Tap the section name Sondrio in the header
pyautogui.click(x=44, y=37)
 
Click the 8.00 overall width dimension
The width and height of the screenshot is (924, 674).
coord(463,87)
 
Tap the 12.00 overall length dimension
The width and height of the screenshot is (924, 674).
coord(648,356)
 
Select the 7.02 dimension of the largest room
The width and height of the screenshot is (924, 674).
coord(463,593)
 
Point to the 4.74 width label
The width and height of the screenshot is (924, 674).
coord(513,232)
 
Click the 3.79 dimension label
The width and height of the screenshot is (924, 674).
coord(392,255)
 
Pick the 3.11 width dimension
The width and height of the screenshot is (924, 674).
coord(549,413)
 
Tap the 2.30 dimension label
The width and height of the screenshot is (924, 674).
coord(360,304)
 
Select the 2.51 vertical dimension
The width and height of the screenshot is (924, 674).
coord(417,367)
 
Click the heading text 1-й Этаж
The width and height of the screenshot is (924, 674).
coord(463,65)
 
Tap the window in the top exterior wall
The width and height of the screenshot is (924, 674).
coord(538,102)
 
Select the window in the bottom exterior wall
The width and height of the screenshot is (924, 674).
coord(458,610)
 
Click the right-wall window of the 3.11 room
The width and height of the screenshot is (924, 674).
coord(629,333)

**Do this:** Reproduce all of the data above word for word, keeping every line in its original order and form.

**Result:**
Tap the section name Sondrio in the header
pyautogui.click(x=44, y=37)
 
Click the 8.00 overall width dimension
The width and height of the screenshot is (924, 674).
coord(463,87)
 
Tap the 12.00 overall length dimension
The width and height of the screenshot is (924, 674).
coord(648,356)
 
Select the 7.02 dimension of the largest room
The width and height of the screenshot is (924, 674).
coord(463,593)
 
Point to the 4.74 width label
The width and height of the screenshot is (924, 674).
coord(513,232)
 
Click the 3.79 dimension label
The width and height of the screenshot is (924, 674).
coord(392,255)
 
Pick the 3.11 width dimension
The width and height of the screenshot is (924, 674).
coord(549,413)
 
Tap the 2.30 dimension label
The width and height of the screenshot is (924, 674).
coord(360,304)
 
Select the 2.51 vertical dimension
The width and height of the screenshot is (924, 674).
coord(417,367)
 
Click the heading text 1-й Этаж
The width and height of the screenshot is (924, 674).
coord(463,65)
 
Tap the window in the top exterior wall
The width and height of the screenshot is (924, 674).
coord(538,102)
 
Select the window in the bottom exterior wall
The width and height of the screenshot is (924, 674).
coord(458,610)
 
Click the right-wall window of the 3.11 room
The width and height of the screenshot is (924, 674).
coord(629,333)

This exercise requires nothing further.